ERG/EOG Normal ERG with Abnormal EOG Abnormal ERG Abnormal EOG Normal-mild changes in ERG Normal-abnormal ERG Abnormal ERG Abnormal rod and cone ERG Abnormal ERG/EOG Normal
CME/CNV None Rare None 1/3 develop CNV CME may be seen with CNV CME Rare CME, rare CNV CME CNV rare but can occur at margin of chorioretinal atrophy.
Treatment None Observation Observation; consider corticosteroids with CNS involvement Observation versus oral/periocular corticosteroids Corticosteroids; photocoagulation. PDT/Anti-VEGF for CNV No treatment known to improve symptoms Cyclosporine, Mycophenolate, methotrexate, IVIG Corticosteroids for CME, immunomodulat-ory therapy Immunosupression, antivirals, Photocoagulation for CNV
Prognosis Excellent Very Good Good Good Generally poor Good, stabilization of visual fields defects usually within 6 months of onset Guarded Guarded Guarded
Etiology Unknown viral viral Autoimmune Viral Autoimmune Autoimmune Autoimmune viral, autoimmune,
Sequelae Mild RPE changes RPE mottling/
depigmentation
Scarring, CNV (30%) Punched out scars, CME, rare CNV Venous sheathing, disc edema RPE mottling, scarring, loss of choriocapillaris, CNV
HLA None None HLA-B7, HLA-DR2 None None None HLA-A29 (strong) HLA-B7, Antigène S
Tableau 1

4. L’épithéliopathie pigmentaire placoïde multifocale postérieure aiguë (APMPPE)

L’épithéliopathie pigmentaire placoïde multifocale postérieure aiguë (APMPPE) est une affection bilatérale qui se présente chez des adultes autrement en bonne santé âgés de 20 à 30 ans. Chez un tiers des patients, cette affection survient en conjonction avec une maladie de type grippal pouvant inclure des symptômes méningés.

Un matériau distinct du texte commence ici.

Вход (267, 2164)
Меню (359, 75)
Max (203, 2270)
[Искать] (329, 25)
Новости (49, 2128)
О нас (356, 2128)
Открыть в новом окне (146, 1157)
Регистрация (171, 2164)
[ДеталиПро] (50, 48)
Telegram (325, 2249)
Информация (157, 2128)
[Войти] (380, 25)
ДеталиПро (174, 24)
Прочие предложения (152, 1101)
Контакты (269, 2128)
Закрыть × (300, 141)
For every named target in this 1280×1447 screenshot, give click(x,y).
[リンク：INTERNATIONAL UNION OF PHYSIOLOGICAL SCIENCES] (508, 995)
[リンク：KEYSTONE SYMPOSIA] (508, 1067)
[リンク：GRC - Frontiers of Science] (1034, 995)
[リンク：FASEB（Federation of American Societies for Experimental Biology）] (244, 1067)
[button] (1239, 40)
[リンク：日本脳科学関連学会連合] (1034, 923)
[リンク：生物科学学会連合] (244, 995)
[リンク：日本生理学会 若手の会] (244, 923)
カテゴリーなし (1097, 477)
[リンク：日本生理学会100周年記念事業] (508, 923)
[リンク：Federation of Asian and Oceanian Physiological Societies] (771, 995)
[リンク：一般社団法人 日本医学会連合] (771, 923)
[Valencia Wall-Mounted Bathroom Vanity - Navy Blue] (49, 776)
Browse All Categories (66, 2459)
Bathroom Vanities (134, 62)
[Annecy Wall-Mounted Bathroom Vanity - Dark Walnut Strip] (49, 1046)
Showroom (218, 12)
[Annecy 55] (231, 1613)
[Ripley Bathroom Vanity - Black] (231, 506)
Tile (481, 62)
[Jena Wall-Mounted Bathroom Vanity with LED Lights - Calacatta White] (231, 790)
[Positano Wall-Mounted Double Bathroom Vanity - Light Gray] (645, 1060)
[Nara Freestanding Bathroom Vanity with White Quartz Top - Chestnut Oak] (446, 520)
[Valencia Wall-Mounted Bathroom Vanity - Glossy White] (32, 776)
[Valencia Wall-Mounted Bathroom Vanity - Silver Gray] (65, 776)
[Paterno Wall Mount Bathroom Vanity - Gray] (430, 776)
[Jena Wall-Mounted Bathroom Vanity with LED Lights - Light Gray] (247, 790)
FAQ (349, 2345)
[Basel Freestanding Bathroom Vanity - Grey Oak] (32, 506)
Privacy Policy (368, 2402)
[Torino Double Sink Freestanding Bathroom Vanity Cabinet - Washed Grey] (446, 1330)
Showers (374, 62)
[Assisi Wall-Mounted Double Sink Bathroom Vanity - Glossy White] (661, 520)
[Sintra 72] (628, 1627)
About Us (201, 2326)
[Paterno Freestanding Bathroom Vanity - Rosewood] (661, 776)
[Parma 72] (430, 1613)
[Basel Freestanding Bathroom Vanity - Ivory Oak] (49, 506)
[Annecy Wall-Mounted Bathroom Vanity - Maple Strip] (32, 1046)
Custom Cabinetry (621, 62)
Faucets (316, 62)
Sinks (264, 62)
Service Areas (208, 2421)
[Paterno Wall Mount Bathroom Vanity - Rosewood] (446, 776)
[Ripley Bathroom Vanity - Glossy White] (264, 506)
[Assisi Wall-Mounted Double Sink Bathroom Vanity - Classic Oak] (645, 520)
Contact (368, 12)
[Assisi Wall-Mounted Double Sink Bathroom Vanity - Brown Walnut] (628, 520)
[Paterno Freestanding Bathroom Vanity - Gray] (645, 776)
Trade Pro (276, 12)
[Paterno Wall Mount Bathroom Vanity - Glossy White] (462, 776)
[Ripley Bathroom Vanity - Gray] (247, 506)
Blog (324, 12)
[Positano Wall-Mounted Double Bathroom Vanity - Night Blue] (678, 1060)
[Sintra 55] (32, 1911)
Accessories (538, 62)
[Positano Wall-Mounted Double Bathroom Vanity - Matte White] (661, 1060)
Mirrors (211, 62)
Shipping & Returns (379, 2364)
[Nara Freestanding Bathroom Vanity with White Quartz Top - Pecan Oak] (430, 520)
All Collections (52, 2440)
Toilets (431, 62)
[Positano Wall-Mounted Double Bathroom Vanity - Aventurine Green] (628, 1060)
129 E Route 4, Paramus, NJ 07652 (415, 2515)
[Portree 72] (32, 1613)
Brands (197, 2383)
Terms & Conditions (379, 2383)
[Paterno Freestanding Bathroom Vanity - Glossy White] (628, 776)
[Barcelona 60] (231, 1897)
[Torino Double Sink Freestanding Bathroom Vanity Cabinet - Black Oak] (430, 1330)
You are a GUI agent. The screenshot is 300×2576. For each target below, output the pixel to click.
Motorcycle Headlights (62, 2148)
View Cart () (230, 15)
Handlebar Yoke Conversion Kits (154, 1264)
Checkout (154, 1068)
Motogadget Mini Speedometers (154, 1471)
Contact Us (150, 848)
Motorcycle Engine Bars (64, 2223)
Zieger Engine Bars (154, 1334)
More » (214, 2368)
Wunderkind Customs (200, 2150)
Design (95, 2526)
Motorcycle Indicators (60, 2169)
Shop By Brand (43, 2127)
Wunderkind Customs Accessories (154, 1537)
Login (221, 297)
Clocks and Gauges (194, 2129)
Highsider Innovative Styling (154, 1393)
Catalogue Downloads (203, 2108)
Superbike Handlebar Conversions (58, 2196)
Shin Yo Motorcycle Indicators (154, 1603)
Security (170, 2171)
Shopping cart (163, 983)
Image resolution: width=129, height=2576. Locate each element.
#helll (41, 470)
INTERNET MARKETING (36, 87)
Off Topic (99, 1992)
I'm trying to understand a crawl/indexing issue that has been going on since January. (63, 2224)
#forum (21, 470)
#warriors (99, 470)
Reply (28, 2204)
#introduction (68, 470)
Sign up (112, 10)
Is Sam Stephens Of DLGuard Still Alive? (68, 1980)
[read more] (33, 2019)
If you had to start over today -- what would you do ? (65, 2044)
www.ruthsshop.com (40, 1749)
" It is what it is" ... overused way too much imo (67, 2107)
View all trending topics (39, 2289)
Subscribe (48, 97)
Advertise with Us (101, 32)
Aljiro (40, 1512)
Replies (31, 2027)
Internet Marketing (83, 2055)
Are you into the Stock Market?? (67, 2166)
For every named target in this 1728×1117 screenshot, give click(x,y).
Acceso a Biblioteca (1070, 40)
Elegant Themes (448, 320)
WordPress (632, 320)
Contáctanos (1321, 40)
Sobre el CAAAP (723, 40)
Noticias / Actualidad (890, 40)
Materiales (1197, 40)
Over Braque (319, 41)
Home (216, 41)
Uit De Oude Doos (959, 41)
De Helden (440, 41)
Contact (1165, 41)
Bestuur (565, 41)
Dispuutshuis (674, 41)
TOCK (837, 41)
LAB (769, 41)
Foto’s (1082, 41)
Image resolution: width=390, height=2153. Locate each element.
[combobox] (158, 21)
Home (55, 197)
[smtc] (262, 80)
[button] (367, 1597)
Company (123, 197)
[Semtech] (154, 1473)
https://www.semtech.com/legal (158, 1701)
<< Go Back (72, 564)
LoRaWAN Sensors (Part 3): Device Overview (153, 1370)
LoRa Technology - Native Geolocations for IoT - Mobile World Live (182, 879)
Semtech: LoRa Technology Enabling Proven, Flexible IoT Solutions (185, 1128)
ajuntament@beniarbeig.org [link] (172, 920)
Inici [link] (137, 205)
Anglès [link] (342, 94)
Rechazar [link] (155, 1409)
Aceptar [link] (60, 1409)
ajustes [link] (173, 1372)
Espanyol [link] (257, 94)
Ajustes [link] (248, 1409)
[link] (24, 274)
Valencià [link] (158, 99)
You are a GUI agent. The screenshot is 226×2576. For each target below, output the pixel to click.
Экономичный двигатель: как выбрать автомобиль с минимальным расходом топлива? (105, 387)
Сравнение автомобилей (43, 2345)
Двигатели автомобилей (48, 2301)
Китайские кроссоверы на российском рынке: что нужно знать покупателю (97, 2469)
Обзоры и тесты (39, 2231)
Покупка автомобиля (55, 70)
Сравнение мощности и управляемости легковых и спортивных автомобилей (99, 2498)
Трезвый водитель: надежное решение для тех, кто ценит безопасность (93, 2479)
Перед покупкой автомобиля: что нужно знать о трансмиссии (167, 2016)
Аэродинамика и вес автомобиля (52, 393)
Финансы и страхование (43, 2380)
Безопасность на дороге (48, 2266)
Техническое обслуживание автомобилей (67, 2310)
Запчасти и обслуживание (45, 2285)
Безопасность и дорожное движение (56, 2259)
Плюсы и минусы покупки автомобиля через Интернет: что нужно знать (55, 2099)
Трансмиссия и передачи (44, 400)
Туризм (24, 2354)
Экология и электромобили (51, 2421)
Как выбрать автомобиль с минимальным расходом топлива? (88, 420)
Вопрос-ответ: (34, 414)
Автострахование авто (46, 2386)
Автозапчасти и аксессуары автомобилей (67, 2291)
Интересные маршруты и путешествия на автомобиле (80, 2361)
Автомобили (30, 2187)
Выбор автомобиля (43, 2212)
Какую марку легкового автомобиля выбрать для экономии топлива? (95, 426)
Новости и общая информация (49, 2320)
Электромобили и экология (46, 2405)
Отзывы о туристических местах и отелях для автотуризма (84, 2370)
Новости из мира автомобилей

En règle générale, les hommes et les femmes sont également touchés. Les patients présentent généralement une perte visuelle asymétrique associée à un scotome central et paracentral. Souvent, l’œil du compagnon n’est affecté que quelques jours plus tard; parfois, l’apparition peut être retardée de plusieurs semaines.

À l’examen, la chambre antérieure est calme avec peu de cellules vitrées. L’évaluation funduscopique révèle de multiples lésions placoïdes plates de couleur crème au niveau de la rétine externe, de l’épithélium pigmentaire rétinien et des choriocapillaires. La figure 1 montre la photo du fond d’œil d’un patient atteint d’APMPPE. Les lésions placoïdes ont généralement moins d’un diamètre de disque et sont principalement limitées au pôle postérieur. En 1 à 2 semaines, ces lésions aiguës peuvent s’estomper et sont progressivement remplacées par divers degrés d’atrophie de l’épithélium pigmentaire rétinien et d’hyperpigmentation.

Figure 1

Photo gracieuseté de l’Université de Californie à San Francisco, Département d’ophtalmologie.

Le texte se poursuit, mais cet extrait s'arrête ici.